Senat muss die Sorgen der Bevölkerung ernst nehmen
Wie dramatisch die Zahlen sind, zeigt der Vergleich mit denen von Anfang der 1990er-Jahre. Damals kamen bis zu 25.000 Flüchtlinge in Hamburg unter – in überfüllten Wohnschiffen, heruntergekommenen Hotels und teilweise elenden Containerdörfern. Ende 2015 dürften die Spitzenwerte von vor knapp 25 Jahren, als Massen während des Balkankrieges und nach dem Zusammenbruch des Ostblocks nach Deutschland flüchteten, noch überschritten sein. Der Zustrom von bis zu 200 Menschen täglich stellt eine ungeheure Herausforderung für Hamburg dar, die die Politik und Verwaltung bislang mit wenigen Ausnahmen ordentlich meistern.

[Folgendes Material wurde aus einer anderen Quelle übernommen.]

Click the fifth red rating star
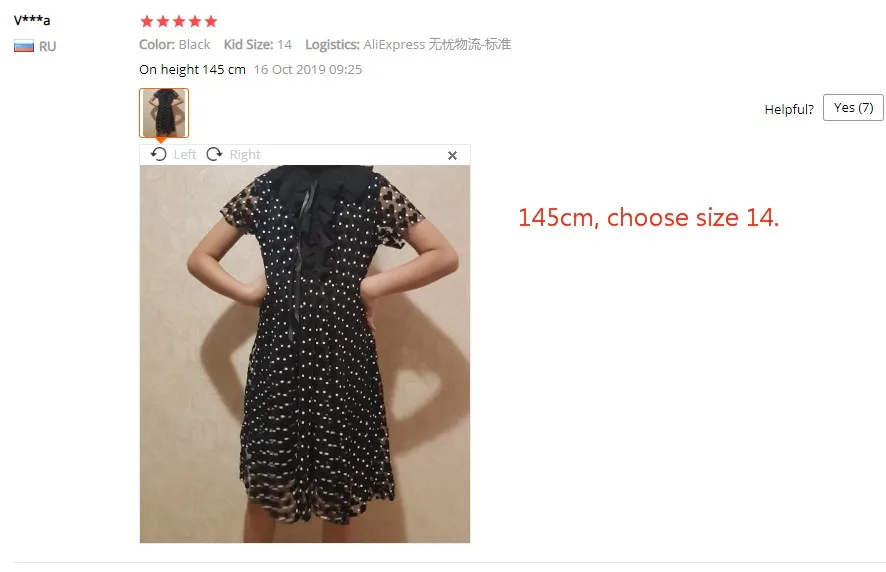Screen dimensions: 886x572 [x=211, y=21]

Auch deshalb scheint die Bereitschaft der Hamburger zu helfen, zu spenden und sich um Flüchtlinge zu kümmern, heute ausgeprägter als in den 90ern. Es gibt Vorleserunden, Spielenachmittage, Einladungen oder ehrenamtliche Patenschaften – alles Dinge, die den Flüchtlingen zeigen, dass sie willkommen sind. Auch sind Proteste gegen Unterkünfte gemäßigt, Aufmärsche wie im Osten Deutschlands gibt es gar nicht. Was aber, wenn der Flüchtlingsstrom noch Jahre anhält? Schon heute reichen die brach liegenden Grundstücke nicht aus, um Containerdörfer aufzubauen; deshalb werden schon Parkplätze, Spielwiesen oder Parks umgewidmet.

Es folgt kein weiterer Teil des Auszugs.